Wednesday, May 23, 2012


Day 215
My baking business (or what my husband refers to as “my hobby that’s gotten out-of-hand”) continues to grow.  This week, I began teaching cookie decorating classes to seniors through an agency called Creative Aging. 

To prepare for the class, I bake several dozen spring-themed cookies.  I stack the still warm from the oven flowers, beehives and butterflies into plastic containers and hit the road.  I’ve got a half-hour’s drive and don’t want to be late. 

A grandmother answering phones at the center’s front desk directs me to a large, open room with 6-foot folding tables.  I place a dozen paper plates around the table and top each with six cookies.  I line the colored icings down the center of the table and space glass ramekins of toothpicks around the table within easy reach. 

“I want to share a few easy tricks,” I start.  Seven heads nod in agreement.    

“Don’t let Martha Stewert fool you,” I continue.  “You don’t need fancy smancy supplies to make gorgeous cookies.  I use clean ketchup bottles bought at the dollar store and toothpicks.  High tech, right?” 

They titter and nod.    

“What if we make a mistake?” one lady asks. 
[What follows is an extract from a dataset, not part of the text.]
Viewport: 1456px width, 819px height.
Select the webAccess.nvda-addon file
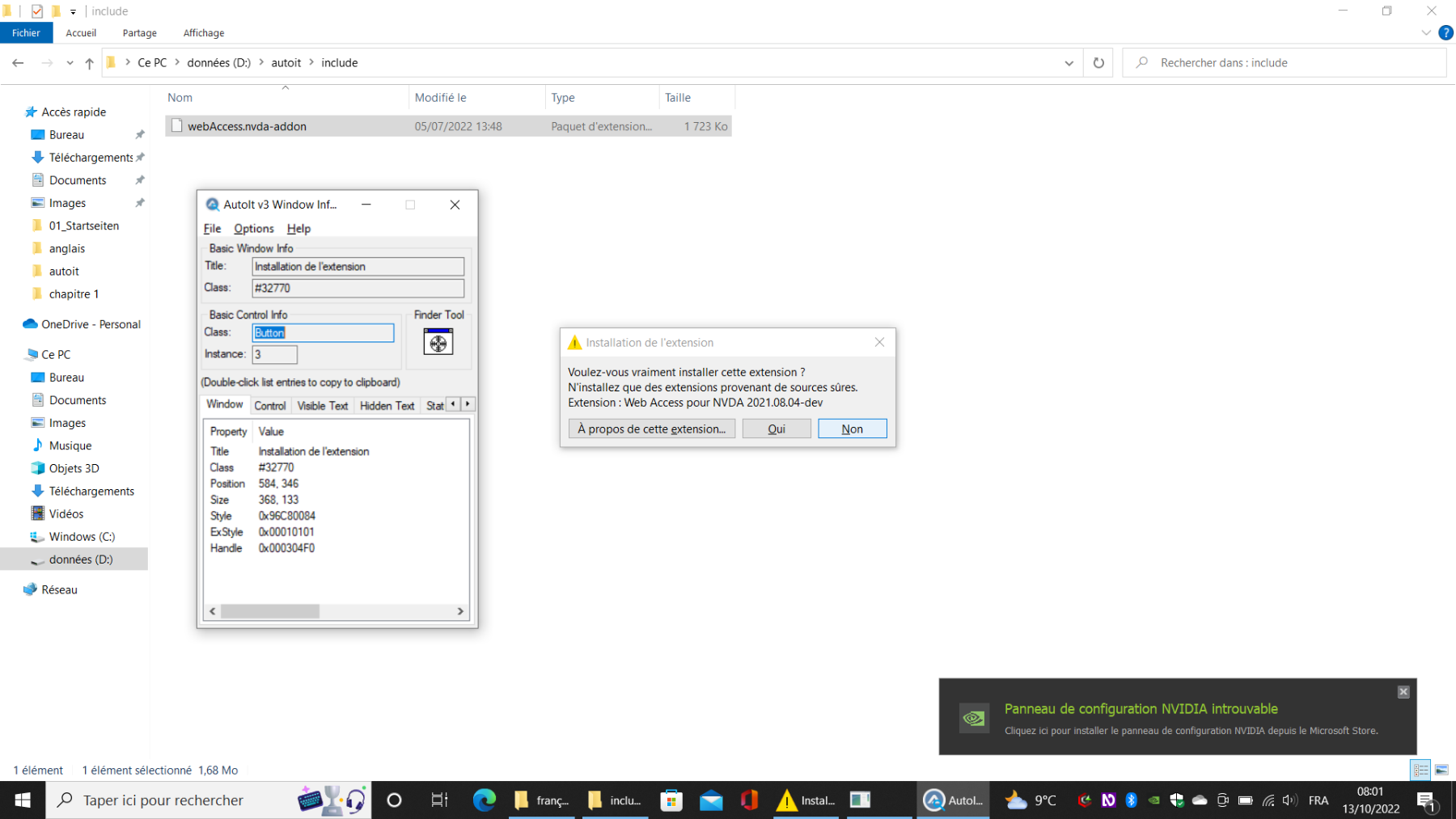click(x=247, y=127)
“We eat all mistakes and destroy all evidence,” I immediately answer. 

“I like that,” one laughs.  To prove she’s on board, another sneaks a taste of icing that’s dropped on her paper plate. 

The ladies and I talk and decorate cookies for over an hour.  Each time I demonstrate a technique I place the cookie on a platter in the center of the table.  Several of the ladies share with me that they’ll be traveling to New York City on a tour the following week. 

“We’re going to see TWO Broadway shows!” one says.  The class shifts from cookie decorating to a lovely hour with friends.  The ladies laugh and nibble and laugh some more.  They invite me back to teach them cupcake decorating with their grandchildren.      

“I liked that,” says a woman to me as I pack up my supplies to leave.  “But my eyes aren’t what they used to be.”  I nod.  “But I am 96,” she says in a conspiratorial whisper. 

“96!” I yelp before she shushes me.  Can you imagine?  I hope I still have teeth to eat cookies at 96 let alone decorate them.

I grab the platter of cookie from the center of the table.  When the 96-year-old and I walk towards the front door, I gently place them on the desk of the grandmother who showed me to the room earlier.   

The two of us walk out together.  “Have a great time in New York!” I say.  I turn left and she walks right before getting into her car and driving away.  Yes, she drives, too.